» **EXERCISE**
Nothing may be changed. Give the entries below again exactly.

» **GIVEN RECORDS**
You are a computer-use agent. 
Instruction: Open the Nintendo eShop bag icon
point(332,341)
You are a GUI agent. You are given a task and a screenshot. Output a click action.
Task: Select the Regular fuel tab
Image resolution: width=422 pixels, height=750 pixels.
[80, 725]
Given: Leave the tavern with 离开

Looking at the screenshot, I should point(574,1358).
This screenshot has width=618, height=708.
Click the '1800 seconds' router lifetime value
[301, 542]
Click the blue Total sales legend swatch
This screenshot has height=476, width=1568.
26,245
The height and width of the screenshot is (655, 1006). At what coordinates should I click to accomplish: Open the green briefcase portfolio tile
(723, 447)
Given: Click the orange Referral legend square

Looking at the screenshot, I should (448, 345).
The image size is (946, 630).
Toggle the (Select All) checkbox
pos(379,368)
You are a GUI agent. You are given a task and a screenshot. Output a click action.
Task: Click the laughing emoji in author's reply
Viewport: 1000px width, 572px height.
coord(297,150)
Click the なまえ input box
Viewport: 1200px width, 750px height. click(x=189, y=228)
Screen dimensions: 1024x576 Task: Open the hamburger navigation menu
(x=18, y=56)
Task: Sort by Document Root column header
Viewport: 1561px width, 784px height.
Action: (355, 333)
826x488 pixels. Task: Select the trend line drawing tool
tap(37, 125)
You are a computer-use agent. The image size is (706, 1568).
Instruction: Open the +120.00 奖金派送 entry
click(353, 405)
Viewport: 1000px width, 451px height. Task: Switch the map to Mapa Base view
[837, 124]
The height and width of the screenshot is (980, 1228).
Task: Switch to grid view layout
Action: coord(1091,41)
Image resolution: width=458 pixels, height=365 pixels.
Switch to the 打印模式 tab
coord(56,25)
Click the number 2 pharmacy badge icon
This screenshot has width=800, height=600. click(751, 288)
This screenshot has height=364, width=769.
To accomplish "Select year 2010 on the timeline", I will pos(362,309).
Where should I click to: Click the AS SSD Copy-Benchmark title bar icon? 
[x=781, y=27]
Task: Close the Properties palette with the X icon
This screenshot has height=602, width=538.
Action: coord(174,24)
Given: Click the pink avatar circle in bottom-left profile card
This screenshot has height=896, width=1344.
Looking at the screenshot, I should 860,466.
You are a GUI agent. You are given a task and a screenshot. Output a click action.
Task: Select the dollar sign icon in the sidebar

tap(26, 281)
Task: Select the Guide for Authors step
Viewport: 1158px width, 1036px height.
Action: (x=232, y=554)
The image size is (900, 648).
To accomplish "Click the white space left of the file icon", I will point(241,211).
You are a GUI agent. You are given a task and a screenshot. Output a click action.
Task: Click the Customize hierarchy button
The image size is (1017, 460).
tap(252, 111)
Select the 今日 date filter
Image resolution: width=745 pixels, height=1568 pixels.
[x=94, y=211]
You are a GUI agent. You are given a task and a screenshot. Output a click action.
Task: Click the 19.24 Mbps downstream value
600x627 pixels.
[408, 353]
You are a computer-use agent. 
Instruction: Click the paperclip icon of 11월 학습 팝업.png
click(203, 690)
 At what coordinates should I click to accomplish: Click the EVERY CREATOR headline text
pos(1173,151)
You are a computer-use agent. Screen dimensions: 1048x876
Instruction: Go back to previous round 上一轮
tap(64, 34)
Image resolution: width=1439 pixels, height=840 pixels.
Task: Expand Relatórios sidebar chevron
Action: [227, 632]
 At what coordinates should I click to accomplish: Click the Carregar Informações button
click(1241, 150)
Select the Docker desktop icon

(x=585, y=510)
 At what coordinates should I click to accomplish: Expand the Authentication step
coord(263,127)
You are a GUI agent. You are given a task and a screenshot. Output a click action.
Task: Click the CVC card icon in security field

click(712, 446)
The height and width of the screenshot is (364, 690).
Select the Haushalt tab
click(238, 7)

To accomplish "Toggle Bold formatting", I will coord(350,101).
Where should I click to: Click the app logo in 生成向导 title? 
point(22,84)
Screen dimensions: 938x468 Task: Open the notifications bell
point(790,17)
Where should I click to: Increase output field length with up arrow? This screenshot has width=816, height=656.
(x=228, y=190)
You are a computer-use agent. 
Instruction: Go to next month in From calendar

» **WRITTEN RESPONSE**
You are a computer-use agent. 
Instruction: Open the Nintendo eShop bag icon
point(332,341)
You are a GUI agent. You are given a task and a screenshot. Output a click action.
Task: Select the Regular fuel tab
Image resolution: width=422 pixels, height=750 pixels.
[80, 725]
Given: Leave the tavern with 离开

Looking at the screenshot, I should point(574,1358).
This screenshot has width=618, height=708.
Click the '1800 seconds' router lifetime value
[301, 542]
Click the blue Total sales legend swatch
This screenshot has height=476, width=1568.
26,245
The height and width of the screenshot is (655, 1006). At what coordinates should I click to accomplish: Open the green briefcase portfolio tile
(723, 447)
Given: Click the orange Referral legend square

Looking at the screenshot, I should (448, 345).
The image size is (946, 630).
Toggle the (Select All) checkbox
pos(379,368)
You are a GUI agent. You are given a task and a screenshot. Output a click action.
Task: Click the laughing emoji in author's reply
Viewport: 1000px width, 572px height.
coord(297,150)
Click the なまえ input box
Viewport: 1200px width, 750px height. click(x=189, y=228)
Screen dimensions: 1024x576 Task: Open the hamburger navigation menu
(x=18, y=56)
Task: Sort by Document Root column header
Viewport: 1561px width, 784px height.
Action: (355, 333)
826x488 pixels. Task: Select the trend line drawing tool
tap(37, 125)
You are a computer-use agent. The image size is (706, 1568).
Instruction: Open the +120.00 奖金派送 entry
click(353, 405)
Viewport: 1000px width, 451px height. Task: Switch the map to Mapa Base view
[837, 124]
The height and width of the screenshot is (980, 1228).
Task: Switch to grid view layout
Action: coord(1091,41)
Image resolution: width=458 pixels, height=365 pixels.
Switch to the 打印模式 tab
coord(56,25)
Click the number 2 pharmacy badge icon
This screenshot has width=800, height=600. click(751, 288)
This screenshot has height=364, width=769.
To accomplish "Select year 2010 on the timeline", I will pos(362,309).
Where should I click to: Click the AS SSD Copy-Benchmark title bar icon? 
[x=781, y=27]
Task: Close the Properties palette with the X icon
This screenshot has height=602, width=538.
Action: coord(174,24)
Given: Click the pink avatar circle in bottom-left profile card
This screenshot has height=896, width=1344.
Looking at the screenshot, I should 860,466.
You are a GUI agent. You are given a task and a screenshot. Output a click action.
Task: Select the dollar sign icon in the sidebar

tap(26, 281)
Task: Select the Guide for Authors step
Viewport: 1158px width, 1036px height.
Action: (x=232, y=554)
The image size is (900, 648).
To accomplish "Click the white space left of the file icon", I will point(241,211).
You are a GUI agent. You are given a task and a screenshot. Output a click action.
Task: Click the Customize hierarchy button
The image size is (1017, 460).
tap(252, 111)
Select the 今日 date filter
Image resolution: width=745 pixels, height=1568 pixels.
[x=94, y=211]
You are a GUI agent. You are given a task and a screenshot. Output a click action.
Task: Click the 19.24 Mbps downstream value
600x627 pixels.
[408, 353]
You are a computer-use agent. 
Instruction: Click the paperclip icon of 11월 학습 팝업.png
click(203, 690)
 At what coordinates should I click to accomplish: Click the EVERY CREATOR headline text
pos(1173,151)
You are a computer-use agent. Screen dimensions: 1048x876
Instruction: Go back to previous round 上一轮
tap(64, 34)
Image resolution: width=1439 pixels, height=840 pixels.
Task: Expand Relatórios sidebar chevron
Action: [227, 632]
 At what coordinates should I click to accomplish: Click the Carregar Informações button
click(1241, 150)
Select the Docker desktop icon

(x=585, y=510)
 At what coordinates should I click to accomplish: Expand the Authentication step
coord(263,127)
You are a GUI agent. You are given a task and a screenshot. Output a click action.
Task: Click the CVC card icon in security field

click(712, 446)
The height and width of the screenshot is (364, 690).
Select the Haushalt tab
click(238, 7)

To accomplish "Toggle Bold formatting", I will coord(350,101).
Where should I click to: Click the app logo in 生成向导 title? 
point(22,84)
Screen dimensions: 938x468 Task: Open the notifications bell
point(790,17)
Where should I click to: Increase output field length with up arrow? This screenshot has width=816, height=656.
(x=228, y=190)
You are a computer-use agent. 
Instruction: Go to next month in From calendar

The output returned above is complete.